I enjoy talking stocks, and whenever you hang around on the finance parts of the internet, you’ll inevitably run into the following sentiment:
Why are you even buying individual stocks? You should just buy a broad-market ETF. You’ll never beat the market so ETFs are the best and most reliable way to grow your money.
Bogleheads et al
I’ve written about the Efficient Market Hypothesis before and about the difficulties of stock picking. I understand and to an extent agree with the arguments that people in general cannot beat the market reliably over any significant length of time. Any good runs are transitory, purely luck based, and eventually fall back to earth (see $ARKK 2016-2021 and then 2021-today). But that isn’t the primary value most stick pickers are going for, they’re going for potential return not expected return.

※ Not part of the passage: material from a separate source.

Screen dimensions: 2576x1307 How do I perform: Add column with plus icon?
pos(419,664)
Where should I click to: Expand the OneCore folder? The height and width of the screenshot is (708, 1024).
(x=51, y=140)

When you buy a broad market ETF, what is your expected return? Well the ETF tracks the whole market and the market goes up 5-10% every year, so that’s the return you can expect. Some years you’re down 20% (like 2021), some years you’re up 30% (like 2019), but on average you get a 5-10% yearly return that will slowly grow your money. Slowly is the key word: investing in the stock market probably won’t make you rich, for the average American it won’t even make you a millionaire over the course of your entirely life, but it will give you a small leg up in the long run with very little risk to yourself.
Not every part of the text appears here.